AKP şahsında birleşmiş gerici koalisyonun kendi iç çatışmaları ve çelişkileri yaşanan siyasal krizin bir başka yönü olarak kendini gösteriyor. Geçmiş dönemde yaşananlarla aynı boyutta olmasa bile, son olarak İstanbul Sözleşmesi tartışmaları da AKP içinde bir başka gerilim alanı olarak yansımış durumda. Kimi burjuva yazarlara göre, yakın zamanda AKP içinde en gerilimli ve tartışmalı başlığı İstanbul Sözleşmesi oluşturuyor. Geçmişten beri AKP’nin has adamlarından biri olan Abdurrahman Dilipak ile AKP’nin yörüngesindeki KADEM üyeleri arasında geçen tartışmalar ve beraberinde AKP kadın kollarının da tartışmanın bir tarafı olması, bu iç gerilimin kamuoyuna yansıyan boyutunu oluşturuyor. 

Kuşkusuz ki, bu tabloyu tamamlayan en temel öğe rejim krizinin varlığını sürdürüyor olmasıdır. TKİP 6. Kongre Bildirgesi’nde vurgulandığı gibi, “… elinde tuttuğu muazzam güce ve hala da sahip olduğu önemli kitle desteğine rağmen, bu güçler koalisyonu ve onun kurmaya çalıştığı yeni rejim, henüz oturmuşluktan ve dolayısıyla istikrardan yoksundur. Hassas ve kırılgan dengelere dayalıdır. Aradan geçen yıllara rağmen hala da esneme yeteneği gösterememesi bunun bir göstergesidir.”

Gerici güçler toplumun geniş kesimlerini tek adam rejimine ve yaratmak istedikleri dinci-gerici düzene razı ettiremedikleri koşullarda, AKP iktidarı gün geçtikçe geriye doğru yol alıyor. Temel dayanağı olan geniş seçmen desteğinin gün geçtikçe erimesinin telaşıyla, baskı ve terörü artırarak ve gerici manevralarla ayakta kalmaya çalışıyor. 

Tüm bunların bir parçası olarak “mayınlı alan” olan kültürel kriz ise, AKP’nin ayağına dolanmaya devam ediyor.

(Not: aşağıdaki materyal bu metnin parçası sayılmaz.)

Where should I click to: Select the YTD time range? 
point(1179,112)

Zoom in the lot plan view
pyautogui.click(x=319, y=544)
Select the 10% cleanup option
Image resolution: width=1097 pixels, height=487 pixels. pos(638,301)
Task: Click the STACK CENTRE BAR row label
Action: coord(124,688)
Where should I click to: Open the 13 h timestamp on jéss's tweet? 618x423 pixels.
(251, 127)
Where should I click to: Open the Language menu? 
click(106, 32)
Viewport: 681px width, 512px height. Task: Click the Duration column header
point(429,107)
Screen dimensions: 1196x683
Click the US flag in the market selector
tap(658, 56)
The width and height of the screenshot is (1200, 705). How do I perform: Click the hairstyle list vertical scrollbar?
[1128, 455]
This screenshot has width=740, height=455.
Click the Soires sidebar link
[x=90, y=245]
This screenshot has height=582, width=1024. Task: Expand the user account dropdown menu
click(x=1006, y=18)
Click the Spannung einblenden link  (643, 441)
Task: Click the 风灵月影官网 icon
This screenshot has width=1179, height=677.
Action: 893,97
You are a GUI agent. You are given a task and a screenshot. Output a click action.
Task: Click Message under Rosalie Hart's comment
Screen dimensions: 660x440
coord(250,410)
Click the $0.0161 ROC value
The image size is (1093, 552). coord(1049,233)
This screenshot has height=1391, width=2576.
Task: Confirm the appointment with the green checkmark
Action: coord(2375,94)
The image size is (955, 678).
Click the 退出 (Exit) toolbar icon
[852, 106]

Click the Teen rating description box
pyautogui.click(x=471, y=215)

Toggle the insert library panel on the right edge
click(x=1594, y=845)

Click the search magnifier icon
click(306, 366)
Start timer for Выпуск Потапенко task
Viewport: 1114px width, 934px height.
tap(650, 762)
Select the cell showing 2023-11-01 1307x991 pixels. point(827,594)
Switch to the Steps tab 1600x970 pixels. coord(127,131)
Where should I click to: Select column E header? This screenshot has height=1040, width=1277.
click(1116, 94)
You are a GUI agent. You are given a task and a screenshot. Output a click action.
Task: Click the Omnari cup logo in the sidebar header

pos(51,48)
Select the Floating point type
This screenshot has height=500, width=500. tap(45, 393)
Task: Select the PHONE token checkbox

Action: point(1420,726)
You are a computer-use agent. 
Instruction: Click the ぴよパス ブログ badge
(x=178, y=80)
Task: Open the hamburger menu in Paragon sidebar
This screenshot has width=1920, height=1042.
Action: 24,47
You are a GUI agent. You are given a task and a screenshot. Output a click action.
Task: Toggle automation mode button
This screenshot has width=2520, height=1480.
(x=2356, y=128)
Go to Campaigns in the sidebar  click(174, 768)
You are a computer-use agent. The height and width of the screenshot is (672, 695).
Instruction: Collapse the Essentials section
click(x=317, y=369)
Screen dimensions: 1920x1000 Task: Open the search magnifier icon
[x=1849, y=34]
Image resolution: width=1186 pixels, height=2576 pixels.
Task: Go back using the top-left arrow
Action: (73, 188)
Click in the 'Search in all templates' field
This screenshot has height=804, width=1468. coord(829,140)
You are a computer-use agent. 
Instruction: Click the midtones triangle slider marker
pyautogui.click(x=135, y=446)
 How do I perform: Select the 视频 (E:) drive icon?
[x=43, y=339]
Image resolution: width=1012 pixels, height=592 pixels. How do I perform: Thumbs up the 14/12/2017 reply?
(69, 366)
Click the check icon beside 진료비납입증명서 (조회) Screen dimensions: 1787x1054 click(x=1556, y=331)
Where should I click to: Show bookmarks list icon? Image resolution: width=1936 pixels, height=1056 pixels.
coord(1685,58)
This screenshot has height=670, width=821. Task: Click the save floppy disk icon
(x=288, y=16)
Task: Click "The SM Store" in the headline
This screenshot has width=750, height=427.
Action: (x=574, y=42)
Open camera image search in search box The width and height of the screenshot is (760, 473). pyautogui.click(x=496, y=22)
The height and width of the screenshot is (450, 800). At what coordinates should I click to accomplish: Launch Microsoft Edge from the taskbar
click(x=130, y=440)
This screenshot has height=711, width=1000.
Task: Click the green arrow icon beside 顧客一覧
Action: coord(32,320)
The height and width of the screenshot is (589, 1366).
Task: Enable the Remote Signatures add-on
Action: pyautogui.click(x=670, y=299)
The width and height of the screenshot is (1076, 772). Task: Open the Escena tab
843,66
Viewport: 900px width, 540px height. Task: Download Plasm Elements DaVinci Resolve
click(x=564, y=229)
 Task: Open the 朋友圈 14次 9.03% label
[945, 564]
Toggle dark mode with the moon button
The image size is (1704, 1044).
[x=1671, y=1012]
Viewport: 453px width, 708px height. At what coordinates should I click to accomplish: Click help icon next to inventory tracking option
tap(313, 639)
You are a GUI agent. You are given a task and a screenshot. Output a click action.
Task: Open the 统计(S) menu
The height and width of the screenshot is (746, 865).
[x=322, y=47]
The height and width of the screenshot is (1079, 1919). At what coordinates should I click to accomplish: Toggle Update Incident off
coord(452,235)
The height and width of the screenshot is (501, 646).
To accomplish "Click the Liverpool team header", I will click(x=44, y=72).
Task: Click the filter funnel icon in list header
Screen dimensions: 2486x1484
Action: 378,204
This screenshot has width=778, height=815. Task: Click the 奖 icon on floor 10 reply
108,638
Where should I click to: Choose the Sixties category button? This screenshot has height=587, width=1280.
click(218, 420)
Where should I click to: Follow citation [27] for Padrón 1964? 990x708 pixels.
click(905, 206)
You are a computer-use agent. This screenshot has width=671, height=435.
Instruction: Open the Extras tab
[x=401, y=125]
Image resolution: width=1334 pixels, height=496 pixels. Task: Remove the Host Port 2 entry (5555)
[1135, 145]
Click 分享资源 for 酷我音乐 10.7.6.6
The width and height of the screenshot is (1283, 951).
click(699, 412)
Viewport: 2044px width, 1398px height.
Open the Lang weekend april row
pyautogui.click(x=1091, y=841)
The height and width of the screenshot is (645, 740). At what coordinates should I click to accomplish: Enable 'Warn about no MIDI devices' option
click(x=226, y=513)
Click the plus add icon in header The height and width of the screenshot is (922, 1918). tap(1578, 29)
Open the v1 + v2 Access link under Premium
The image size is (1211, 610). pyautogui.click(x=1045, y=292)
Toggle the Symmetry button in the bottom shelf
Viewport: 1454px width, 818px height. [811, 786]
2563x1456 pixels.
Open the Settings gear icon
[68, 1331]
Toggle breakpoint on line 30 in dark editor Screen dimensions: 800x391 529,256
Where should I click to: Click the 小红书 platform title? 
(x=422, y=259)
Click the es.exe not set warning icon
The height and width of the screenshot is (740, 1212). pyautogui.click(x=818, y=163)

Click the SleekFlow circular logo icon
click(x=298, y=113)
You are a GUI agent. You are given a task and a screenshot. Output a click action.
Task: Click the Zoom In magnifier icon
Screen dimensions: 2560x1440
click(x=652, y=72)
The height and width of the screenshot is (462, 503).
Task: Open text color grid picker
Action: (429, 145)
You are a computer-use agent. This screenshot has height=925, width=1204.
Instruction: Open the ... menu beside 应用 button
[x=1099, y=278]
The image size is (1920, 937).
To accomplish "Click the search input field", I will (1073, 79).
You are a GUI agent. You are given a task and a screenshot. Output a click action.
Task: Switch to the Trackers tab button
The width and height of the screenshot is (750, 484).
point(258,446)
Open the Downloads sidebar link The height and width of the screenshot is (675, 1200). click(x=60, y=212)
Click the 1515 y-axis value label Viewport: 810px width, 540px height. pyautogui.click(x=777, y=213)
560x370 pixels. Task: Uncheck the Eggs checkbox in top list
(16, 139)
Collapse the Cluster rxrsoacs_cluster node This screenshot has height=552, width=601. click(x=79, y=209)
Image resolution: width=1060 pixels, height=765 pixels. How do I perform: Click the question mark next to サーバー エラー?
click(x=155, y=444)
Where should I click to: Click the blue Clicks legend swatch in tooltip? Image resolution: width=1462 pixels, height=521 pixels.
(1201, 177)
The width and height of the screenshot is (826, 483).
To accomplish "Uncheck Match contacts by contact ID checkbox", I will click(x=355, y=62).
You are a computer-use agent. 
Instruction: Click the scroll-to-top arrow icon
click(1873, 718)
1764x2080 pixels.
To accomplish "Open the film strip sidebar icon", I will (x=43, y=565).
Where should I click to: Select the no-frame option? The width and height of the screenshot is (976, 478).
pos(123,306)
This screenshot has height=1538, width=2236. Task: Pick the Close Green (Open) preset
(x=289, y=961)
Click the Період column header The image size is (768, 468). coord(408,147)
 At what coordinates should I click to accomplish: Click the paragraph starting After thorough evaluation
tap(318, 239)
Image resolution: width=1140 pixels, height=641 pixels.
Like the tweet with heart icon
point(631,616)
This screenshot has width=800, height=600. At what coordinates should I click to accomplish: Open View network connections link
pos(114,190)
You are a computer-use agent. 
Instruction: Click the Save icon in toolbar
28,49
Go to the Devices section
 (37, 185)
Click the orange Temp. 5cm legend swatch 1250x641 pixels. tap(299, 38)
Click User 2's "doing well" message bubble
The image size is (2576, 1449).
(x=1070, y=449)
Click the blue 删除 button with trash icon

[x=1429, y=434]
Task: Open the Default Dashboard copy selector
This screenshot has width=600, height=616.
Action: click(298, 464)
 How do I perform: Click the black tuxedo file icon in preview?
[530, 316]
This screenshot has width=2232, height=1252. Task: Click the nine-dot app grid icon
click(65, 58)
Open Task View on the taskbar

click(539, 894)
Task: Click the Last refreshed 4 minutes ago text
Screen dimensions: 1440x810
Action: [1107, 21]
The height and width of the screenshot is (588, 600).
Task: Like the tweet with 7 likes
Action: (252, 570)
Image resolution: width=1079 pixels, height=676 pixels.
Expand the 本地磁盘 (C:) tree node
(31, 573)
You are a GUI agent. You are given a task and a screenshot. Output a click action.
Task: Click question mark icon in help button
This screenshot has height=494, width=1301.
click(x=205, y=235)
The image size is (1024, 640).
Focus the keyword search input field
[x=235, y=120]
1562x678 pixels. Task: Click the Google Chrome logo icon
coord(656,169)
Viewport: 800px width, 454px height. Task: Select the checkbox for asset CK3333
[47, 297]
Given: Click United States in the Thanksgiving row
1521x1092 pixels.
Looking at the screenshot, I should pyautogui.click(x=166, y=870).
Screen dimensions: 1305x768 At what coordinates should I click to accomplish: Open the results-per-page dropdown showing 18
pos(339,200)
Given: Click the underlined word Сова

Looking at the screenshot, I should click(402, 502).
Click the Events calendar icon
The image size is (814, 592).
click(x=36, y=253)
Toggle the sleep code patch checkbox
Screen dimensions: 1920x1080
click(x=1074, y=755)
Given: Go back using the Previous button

Bu atmosferde, AKP iktidarının İstanbul Sözleşmesi konusunda nasıl hareket edeceğini şu an için kestirmek olanaklı değil. Ancak dinci-gerici iktidarın, kadınları hedefleyen politikalarının hız kesmeden süreceği aşikar. Baskı ve sömürü düzenine boyun eğen bir toplum yaratma hedefinin bir parçası olarak kadınların her bir yolla baskı altına alınması, sindirilmesi ve biat ettirilmesi önem taşıyor. Ondandır ki izlenen politikalarla şiddet ve cinayetlere adeta davetiye çıkartılıyor. Kadınları kısmen de olsa koruyan yasalar yok sayılıyor, üzerine çokça tartışmaya konu olan İstanbul Sözleşmesi yıllardır uygulanmıyor. “Aileyi koruma” hedefiyle boşanma kanunu, nafaka yasası gündemden düşmüyor. Çocuk istismarını yasalaştırmak için fırsat kollanıyor. Devletin tüm kurumları kadınları aşağılayan ifadeleri sürdürüyor vs…

İstanbul Sözleşmesi konusunda AKP’ye geri adım attırabilmek kuşkusuz ki önem taşıyor. Ancak diğer toplumsal sorunlar için geçerli olduğu gibi, kadınlara dönük kapsamlı saldırıların da kadın-erkek emekçilerin fiili meşru mücadelesi ile büyütülerek püskürtülmesi önem taşıyor.